Set problem
Retype the material without any change, from the line containing "Where should I click to: Click the ik.service.token" through the end of the material.

Data

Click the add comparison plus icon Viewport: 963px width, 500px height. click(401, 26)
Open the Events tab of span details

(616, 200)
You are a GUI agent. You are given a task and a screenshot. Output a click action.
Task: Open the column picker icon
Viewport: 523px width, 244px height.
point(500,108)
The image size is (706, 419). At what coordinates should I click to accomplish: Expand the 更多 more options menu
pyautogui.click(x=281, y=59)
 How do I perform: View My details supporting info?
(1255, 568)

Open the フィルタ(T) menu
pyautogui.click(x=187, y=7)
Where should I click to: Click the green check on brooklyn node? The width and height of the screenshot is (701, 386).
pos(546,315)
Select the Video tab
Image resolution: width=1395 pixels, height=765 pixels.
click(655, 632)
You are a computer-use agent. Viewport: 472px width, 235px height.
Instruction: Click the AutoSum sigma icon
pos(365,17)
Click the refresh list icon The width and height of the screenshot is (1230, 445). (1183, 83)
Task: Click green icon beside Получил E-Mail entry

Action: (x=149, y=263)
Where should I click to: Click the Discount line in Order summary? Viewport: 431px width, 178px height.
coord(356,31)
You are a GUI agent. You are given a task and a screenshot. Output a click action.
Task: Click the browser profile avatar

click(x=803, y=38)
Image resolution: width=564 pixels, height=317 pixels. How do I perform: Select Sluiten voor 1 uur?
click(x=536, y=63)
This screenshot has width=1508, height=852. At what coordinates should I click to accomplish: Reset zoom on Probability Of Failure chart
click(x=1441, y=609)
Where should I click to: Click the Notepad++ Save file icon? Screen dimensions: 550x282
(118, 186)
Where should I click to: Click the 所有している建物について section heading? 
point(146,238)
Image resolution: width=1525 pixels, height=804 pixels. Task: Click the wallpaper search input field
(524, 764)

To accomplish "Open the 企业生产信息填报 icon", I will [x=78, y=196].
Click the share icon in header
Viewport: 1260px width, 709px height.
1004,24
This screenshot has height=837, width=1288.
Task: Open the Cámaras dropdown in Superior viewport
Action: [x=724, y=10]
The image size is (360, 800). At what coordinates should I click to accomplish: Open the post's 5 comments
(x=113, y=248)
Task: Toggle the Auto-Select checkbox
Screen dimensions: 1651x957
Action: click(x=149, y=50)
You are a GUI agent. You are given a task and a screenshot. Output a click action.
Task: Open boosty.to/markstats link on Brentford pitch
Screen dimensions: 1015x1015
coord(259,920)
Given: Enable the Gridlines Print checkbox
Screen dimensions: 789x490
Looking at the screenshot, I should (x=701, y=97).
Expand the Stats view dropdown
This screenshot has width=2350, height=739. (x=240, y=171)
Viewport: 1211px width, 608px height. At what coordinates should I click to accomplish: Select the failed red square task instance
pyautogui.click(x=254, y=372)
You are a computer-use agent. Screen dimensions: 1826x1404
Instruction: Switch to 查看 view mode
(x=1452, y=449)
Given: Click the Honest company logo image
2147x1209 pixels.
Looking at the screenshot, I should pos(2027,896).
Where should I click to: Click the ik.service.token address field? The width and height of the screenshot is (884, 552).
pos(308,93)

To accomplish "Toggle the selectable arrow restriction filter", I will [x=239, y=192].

Answer to this problem
Where should I click to: Click the ik.service.token address field? The width and height of the screenshot is (884, 552).
pos(308,93)

To accomplish "Toggle the selectable arrow restriction filter", I will [x=239, y=192].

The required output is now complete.